◆ Required action ◆
Update this data so that every instance of "GUI agent" becomes "screen assistant", with nothing else changed.
(Listed records Opens)
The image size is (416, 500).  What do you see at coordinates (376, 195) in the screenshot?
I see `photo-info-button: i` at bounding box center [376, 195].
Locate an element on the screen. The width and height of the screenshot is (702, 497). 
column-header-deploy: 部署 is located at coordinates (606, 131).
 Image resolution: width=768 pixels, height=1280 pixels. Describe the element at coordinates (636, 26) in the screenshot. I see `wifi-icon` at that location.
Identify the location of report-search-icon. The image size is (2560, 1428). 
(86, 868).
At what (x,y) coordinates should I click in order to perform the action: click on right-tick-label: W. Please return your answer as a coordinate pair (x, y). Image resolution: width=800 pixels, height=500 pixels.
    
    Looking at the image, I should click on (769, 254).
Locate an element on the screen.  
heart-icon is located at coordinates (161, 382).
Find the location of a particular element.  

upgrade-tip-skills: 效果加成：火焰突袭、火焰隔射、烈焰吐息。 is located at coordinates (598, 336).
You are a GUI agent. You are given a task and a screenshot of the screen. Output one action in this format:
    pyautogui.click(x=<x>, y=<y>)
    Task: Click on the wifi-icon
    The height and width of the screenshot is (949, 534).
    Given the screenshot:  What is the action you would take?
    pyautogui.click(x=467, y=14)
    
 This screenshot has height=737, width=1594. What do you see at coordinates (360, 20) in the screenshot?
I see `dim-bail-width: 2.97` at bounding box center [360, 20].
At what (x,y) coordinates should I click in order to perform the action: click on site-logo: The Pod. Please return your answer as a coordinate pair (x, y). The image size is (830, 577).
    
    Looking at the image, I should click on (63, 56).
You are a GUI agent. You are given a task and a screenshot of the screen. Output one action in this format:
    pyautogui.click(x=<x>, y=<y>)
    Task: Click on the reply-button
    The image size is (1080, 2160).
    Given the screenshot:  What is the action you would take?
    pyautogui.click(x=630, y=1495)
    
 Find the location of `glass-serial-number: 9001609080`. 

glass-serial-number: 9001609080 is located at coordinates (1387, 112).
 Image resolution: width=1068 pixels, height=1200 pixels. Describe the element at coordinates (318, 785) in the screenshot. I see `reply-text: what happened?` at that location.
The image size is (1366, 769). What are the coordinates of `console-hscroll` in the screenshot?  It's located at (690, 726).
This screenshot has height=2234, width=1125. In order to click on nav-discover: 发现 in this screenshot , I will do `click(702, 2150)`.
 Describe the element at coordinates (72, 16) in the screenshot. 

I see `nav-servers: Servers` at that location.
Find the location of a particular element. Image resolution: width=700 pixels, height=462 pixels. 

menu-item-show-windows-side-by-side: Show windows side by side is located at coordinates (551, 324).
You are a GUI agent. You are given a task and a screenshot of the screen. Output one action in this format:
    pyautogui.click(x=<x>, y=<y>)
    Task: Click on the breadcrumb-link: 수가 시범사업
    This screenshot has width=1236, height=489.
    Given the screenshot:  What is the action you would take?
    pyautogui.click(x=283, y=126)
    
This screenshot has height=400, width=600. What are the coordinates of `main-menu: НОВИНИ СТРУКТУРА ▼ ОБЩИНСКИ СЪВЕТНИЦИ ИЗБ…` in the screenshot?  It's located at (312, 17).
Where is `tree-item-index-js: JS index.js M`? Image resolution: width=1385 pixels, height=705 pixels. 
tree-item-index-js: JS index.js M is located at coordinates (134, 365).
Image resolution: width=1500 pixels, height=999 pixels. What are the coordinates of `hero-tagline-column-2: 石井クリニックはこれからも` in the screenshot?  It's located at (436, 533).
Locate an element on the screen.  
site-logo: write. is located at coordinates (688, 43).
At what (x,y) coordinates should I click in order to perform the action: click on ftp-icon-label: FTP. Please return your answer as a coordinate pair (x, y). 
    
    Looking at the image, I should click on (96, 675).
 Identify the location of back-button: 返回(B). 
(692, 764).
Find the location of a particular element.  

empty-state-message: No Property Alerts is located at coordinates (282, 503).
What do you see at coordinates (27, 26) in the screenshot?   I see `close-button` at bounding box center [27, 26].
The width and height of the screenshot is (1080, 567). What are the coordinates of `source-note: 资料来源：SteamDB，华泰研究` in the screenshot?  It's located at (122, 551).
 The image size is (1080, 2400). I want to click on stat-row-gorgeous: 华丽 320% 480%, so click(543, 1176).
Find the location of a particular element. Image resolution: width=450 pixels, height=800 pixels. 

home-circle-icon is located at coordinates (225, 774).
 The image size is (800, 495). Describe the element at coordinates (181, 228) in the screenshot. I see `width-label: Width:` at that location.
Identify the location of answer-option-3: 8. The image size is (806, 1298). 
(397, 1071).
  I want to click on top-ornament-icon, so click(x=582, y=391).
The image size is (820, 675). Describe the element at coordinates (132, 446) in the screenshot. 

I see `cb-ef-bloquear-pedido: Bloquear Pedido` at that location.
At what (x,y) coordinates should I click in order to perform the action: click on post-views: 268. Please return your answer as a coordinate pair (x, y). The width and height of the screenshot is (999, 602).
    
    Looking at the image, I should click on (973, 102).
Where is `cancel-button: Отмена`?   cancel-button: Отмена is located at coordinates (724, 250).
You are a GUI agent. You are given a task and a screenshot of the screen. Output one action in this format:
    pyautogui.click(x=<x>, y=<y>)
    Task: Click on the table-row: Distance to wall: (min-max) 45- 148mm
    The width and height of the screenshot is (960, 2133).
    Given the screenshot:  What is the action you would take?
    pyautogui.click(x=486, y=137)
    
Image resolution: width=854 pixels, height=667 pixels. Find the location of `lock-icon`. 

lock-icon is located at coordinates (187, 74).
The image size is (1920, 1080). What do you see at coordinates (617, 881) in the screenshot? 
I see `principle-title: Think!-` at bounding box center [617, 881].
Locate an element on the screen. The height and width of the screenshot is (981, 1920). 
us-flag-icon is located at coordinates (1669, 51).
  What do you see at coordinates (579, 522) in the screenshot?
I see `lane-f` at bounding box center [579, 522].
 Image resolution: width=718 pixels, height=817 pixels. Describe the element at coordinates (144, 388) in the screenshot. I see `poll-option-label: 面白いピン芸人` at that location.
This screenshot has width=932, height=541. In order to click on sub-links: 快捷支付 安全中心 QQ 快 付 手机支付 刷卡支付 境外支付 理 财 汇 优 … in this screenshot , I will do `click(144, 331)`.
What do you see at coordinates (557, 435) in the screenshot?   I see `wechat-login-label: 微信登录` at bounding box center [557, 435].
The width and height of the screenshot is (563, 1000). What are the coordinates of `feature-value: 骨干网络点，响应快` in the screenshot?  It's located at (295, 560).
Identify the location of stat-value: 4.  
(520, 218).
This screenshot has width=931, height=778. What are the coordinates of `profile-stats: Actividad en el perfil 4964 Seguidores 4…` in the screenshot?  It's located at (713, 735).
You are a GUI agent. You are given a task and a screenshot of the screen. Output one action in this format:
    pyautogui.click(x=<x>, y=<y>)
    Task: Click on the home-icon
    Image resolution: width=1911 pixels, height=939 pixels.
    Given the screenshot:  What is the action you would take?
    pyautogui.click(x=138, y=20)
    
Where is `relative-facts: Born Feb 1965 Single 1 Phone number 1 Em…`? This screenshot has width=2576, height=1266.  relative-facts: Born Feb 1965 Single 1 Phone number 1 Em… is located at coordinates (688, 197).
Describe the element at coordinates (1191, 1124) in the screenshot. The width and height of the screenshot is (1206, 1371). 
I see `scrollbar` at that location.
(Listed records Closes)
◆ Task output ◆
The image size is (416, 500).  What do you see at coordinates (376, 195) in the screenshot?
I see `photo-info-button: i` at bounding box center [376, 195].
Locate an element on the screen. The width and height of the screenshot is (702, 497). 
column-header-deploy: 部署 is located at coordinates (606, 131).
 Image resolution: width=768 pixels, height=1280 pixels. Describe the element at coordinates (636, 26) in the screenshot. I see `wifi-icon` at that location.
Identify the location of report-search-icon. The image size is (2560, 1428). 
(86, 868).
At what (x,y) coordinates should I click in order to perform the action: click on right-tick-label: W. Please return your answer as a coordinate pair (x, y). Image resolution: width=800 pixels, height=500 pixels.
    
    Looking at the image, I should click on (769, 254).
Locate an element on the screen.  
heart-icon is located at coordinates (161, 382).
Find the location of a particular element.  

upgrade-tip-skills: 效果加成：火焰突袭、火焰隔射、烈焰吐息。 is located at coordinates (598, 336).
You are a screen assistant. You are given a task and a screenshot of the screen. Output one action in this format:
    pyautogui.click(x=<x>, y=<y>)
    Task: Click on the wifi-icon
    The height and width of the screenshot is (949, 534).
    Given the screenshot:  What is the action you would take?
    pyautogui.click(x=467, y=14)
    
 This screenshot has height=737, width=1594. What do you see at coordinates (360, 20) in the screenshot?
I see `dim-bail-width: 2.97` at bounding box center [360, 20].
At what (x,y) coordinates should I click in order to perform the action: click on site-logo: The Pod. Please return your answer as a coordinate pair (x, y). The image size is (830, 577).
    
    Looking at the image, I should click on (63, 56).
You are a screen assistant. You are given a task and a screenshot of the screen. Output one action in this format:
    pyautogui.click(x=<x>, y=<y>)
    Task: Click on the reply-button
    The image size is (1080, 2160).
    Given the screenshot:  What is the action you would take?
    pyautogui.click(x=630, y=1495)
    
 Find the location of `glass-serial-number: 9001609080`. 

glass-serial-number: 9001609080 is located at coordinates (1387, 112).
 Image resolution: width=1068 pixels, height=1200 pixels. Describe the element at coordinates (318, 785) in the screenshot. I see `reply-text: what happened?` at that location.
The image size is (1366, 769). What are the coordinates of `console-hscroll` in the screenshot?  It's located at (690, 726).
This screenshot has height=2234, width=1125. In order to click on nav-discover: 发现 in this screenshot , I will do `click(702, 2150)`.
 Describe the element at coordinates (72, 16) in the screenshot. 

I see `nav-servers: Servers` at that location.
Find the location of a particular element. Image resolution: width=700 pixels, height=462 pixels. 

menu-item-show-windows-side-by-side: Show windows side by side is located at coordinates (551, 324).
You are a screen assistant. You are given a task and a screenshot of the screen. Output one action in this format:
    pyautogui.click(x=<x>, y=<y>)
    Task: Click on the breadcrumb-link: 수가 시범사업
    This screenshot has width=1236, height=489.
    Given the screenshot:  What is the action you would take?
    pyautogui.click(x=283, y=126)
    
This screenshot has height=400, width=600. What are the coordinates of `main-menu: НОВИНИ СТРУКТУРА ▼ ОБЩИНСКИ СЪВЕТНИЦИ ИЗБ…` in the screenshot?  It's located at (312, 17).
Where is `tree-item-index-js: JS index.js M`? Image resolution: width=1385 pixels, height=705 pixels. 
tree-item-index-js: JS index.js M is located at coordinates (134, 365).
Image resolution: width=1500 pixels, height=999 pixels. What are the coordinates of `hero-tagline-column-2: 石井クリニックはこれからも` in the screenshot?  It's located at (436, 533).
Locate an element on the screen.  
site-logo: write. is located at coordinates (688, 43).
At what (x,y) coordinates should I click in order to perform the action: click on ftp-icon-label: FTP. Please return your answer as a coordinate pair (x, y). 
    
    Looking at the image, I should click on (96, 675).
 Identify the location of back-button: 返回(B). 
(692, 764).
Find the location of a particular element.  

empty-state-message: No Property Alerts is located at coordinates (282, 503).
What do you see at coordinates (27, 26) in the screenshot?   I see `close-button` at bounding box center [27, 26].
The width and height of the screenshot is (1080, 567). What are the coordinates of `source-note: 资料来源：SteamDB，华泰研究` in the screenshot?  It's located at (122, 551).
 The image size is (1080, 2400). I want to click on stat-row-gorgeous: 华丽 320% 480%, so click(543, 1176).
Find the location of a particular element. Image resolution: width=450 pixels, height=800 pixels. 

home-circle-icon is located at coordinates (225, 774).
 The image size is (800, 495). Describe the element at coordinates (181, 228) in the screenshot. I see `width-label: Width:` at that location.
Identify the location of answer-option-3: 8. The image size is (806, 1298). 
(397, 1071).
  I want to click on top-ornament-icon, so click(x=582, y=391).
The image size is (820, 675). Describe the element at coordinates (132, 446) in the screenshot. 

I see `cb-ef-bloquear-pedido: Bloquear Pedido` at that location.
At what (x,y) coordinates should I click in order to perform the action: click on post-views: 268. Please return your answer as a coordinate pair (x, y). The width and height of the screenshot is (999, 602).
    
    Looking at the image, I should click on (973, 102).
Where is `cancel-button: Отмена`?   cancel-button: Отмена is located at coordinates (724, 250).
You are a screen assistant. You are given a task and a screenshot of the screen. Output one action in this format:
    pyautogui.click(x=<x>, y=<y>)
    Task: Click on the table-row: Distance to wall: (min-max) 45- 148mm
    The width and height of the screenshot is (960, 2133).
    Given the screenshot:  What is the action you would take?
    pyautogui.click(x=486, y=137)
    
Image resolution: width=854 pixels, height=667 pixels. Find the location of `lock-icon`. 

lock-icon is located at coordinates (187, 74).
The image size is (1920, 1080). What do you see at coordinates (617, 881) in the screenshot? 
I see `principle-title: Think!-` at bounding box center [617, 881].
Locate an element on the screen. The height and width of the screenshot is (981, 1920). 
us-flag-icon is located at coordinates (1669, 51).
  What do you see at coordinates (579, 522) in the screenshot?
I see `lane-f` at bounding box center [579, 522].
 Image resolution: width=718 pixels, height=817 pixels. Describe the element at coordinates (144, 388) in the screenshot. I see `poll-option-label: 面白いピン芸人` at that location.
This screenshot has width=932, height=541. In order to click on sub-links: 快捷支付 安全中心 QQ 快 付 手机支付 刷卡支付 境外支付 理 财 汇 优 … in this screenshot , I will do `click(144, 331)`.
What do you see at coordinates (557, 435) in the screenshot?   I see `wechat-login-label: 微信登录` at bounding box center [557, 435].
The width and height of the screenshot is (563, 1000). What are the coordinates of `feature-value: 骨干网络点，响应快` in the screenshot?  It's located at (295, 560).
Identify the location of stat-value: 4.  
(520, 218).
This screenshot has width=931, height=778. What are the coordinates of `profile-stats: Actividad en el perfil 4964 Seguidores 4…` in the screenshot?  It's located at (713, 735).
You are a screen assistant. You are given a task and a screenshot of the screen. Output one action in this format:
    pyautogui.click(x=<x>, y=<y>)
    Task: Click on the home-icon
    Image resolution: width=1911 pixels, height=939 pixels.
    Given the screenshot:  What is the action you would take?
    pyautogui.click(x=138, y=20)
    
Where is `relative-facts: Born Feb 1965 Single 1 Phone number 1 Em…`? This screenshot has width=2576, height=1266.  relative-facts: Born Feb 1965 Single 1 Phone number 1 Em… is located at coordinates (688, 197).
Describe the element at coordinates (1191, 1124) in the screenshot. The width and height of the screenshot is (1206, 1371). 
I see `scrollbar` at that location.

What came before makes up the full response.